## WHAT IS EXPECTED
Please return the entries, omitting and altering nothing.

## EXERCISE MATERIAL
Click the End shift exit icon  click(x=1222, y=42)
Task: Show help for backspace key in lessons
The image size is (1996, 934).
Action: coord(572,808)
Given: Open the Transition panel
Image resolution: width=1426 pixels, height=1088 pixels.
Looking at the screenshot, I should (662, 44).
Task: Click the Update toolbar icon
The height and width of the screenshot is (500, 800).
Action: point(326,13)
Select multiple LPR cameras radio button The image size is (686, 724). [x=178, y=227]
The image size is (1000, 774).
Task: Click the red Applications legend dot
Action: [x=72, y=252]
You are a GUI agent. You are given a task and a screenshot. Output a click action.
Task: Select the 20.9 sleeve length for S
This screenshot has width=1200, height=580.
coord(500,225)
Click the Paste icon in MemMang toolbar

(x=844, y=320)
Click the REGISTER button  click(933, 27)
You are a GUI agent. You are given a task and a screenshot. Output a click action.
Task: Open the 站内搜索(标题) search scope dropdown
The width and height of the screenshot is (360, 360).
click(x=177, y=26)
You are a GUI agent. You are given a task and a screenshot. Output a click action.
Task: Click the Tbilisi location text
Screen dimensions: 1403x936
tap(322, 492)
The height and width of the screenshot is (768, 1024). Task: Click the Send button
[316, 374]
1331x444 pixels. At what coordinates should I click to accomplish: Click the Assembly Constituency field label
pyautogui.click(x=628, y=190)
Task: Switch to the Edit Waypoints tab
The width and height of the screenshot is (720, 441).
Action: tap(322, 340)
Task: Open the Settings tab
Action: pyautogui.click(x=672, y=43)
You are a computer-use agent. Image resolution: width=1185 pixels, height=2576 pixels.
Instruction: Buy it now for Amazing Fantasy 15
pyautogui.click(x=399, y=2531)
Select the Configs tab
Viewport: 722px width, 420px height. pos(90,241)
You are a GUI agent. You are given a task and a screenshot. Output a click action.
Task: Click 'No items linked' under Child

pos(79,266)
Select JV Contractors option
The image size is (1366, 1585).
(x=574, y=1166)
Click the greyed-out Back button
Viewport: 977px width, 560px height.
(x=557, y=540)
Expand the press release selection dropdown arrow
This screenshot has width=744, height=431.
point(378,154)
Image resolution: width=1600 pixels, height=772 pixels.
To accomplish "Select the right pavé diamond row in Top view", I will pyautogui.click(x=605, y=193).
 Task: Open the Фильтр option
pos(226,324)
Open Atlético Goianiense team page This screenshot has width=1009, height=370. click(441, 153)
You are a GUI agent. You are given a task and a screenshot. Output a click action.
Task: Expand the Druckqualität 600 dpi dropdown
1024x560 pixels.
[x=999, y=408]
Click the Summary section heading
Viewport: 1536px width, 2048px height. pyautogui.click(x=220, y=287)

## EXERCISE SOLUTION
Click the End shift exit icon  click(x=1222, y=42)
Task: Show help for backspace key in lessons
The image size is (1996, 934).
Action: coord(572,808)
Given: Open the Transition panel
Image resolution: width=1426 pixels, height=1088 pixels.
Looking at the screenshot, I should (662, 44).
Task: Click the Update toolbar icon
The height and width of the screenshot is (500, 800).
Action: point(326,13)
Select multiple LPR cameras radio button The image size is (686, 724). [x=178, y=227]
The image size is (1000, 774).
Task: Click the red Applications legend dot
Action: [x=72, y=252]
You are a GUI agent. You are given a task and a screenshot. Output a click action.
Task: Select the 20.9 sleeve length for S
This screenshot has width=1200, height=580.
coord(500,225)
Click the Paste icon in MemMang toolbar

(x=844, y=320)
Click the REGISTER button  click(933, 27)
You are a GUI agent. You are given a task and a screenshot. Output a click action.
Task: Open the 站内搜索(标题) search scope dropdown
The width and height of the screenshot is (360, 360).
click(x=177, y=26)
You are a GUI agent. You are given a task and a screenshot. Output a click action.
Task: Click the Tbilisi location text
Screen dimensions: 1403x936
tap(322, 492)
The height and width of the screenshot is (768, 1024). Task: Click the Send button
[316, 374]
1331x444 pixels. At what coordinates should I click to accomplish: Click the Assembly Constituency field label
pyautogui.click(x=628, y=190)
Task: Switch to the Edit Waypoints tab
The width and height of the screenshot is (720, 441).
Action: tap(322, 340)
Task: Open the Settings tab
Action: pyautogui.click(x=672, y=43)
You are a computer-use agent. Image resolution: width=1185 pixels, height=2576 pixels.
Instruction: Buy it now for Amazing Fantasy 15
pyautogui.click(x=399, y=2531)
Select the Configs tab
Viewport: 722px width, 420px height. pos(90,241)
You are a GUI agent. You are given a task and a screenshot. Output a click action.
Task: Click 'No items linked' under Child

pos(79,266)
Select JV Contractors option
The image size is (1366, 1585).
(x=574, y=1166)
Click the greyed-out Back button
Viewport: 977px width, 560px height.
(x=557, y=540)
Expand the press release selection dropdown arrow
This screenshot has width=744, height=431.
point(378,154)
Image resolution: width=1600 pixels, height=772 pixels.
To accomplish "Select the right pavé diamond row in Top view", I will pyautogui.click(x=605, y=193).
 Task: Open the Фильтр option
pos(226,324)
Open Atlético Goianiense team page This screenshot has width=1009, height=370. click(441, 153)
You are a GUI agent. You are given a task and a screenshot. Output a click action.
Task: Expand the Druckqualität 600 dpi dropdown
1024x560 pixels.
[x=999, y=408]
Click the Summary section heading
Viewport: 1536px width, 2048px height. pyautogui.click(x=220, y=287)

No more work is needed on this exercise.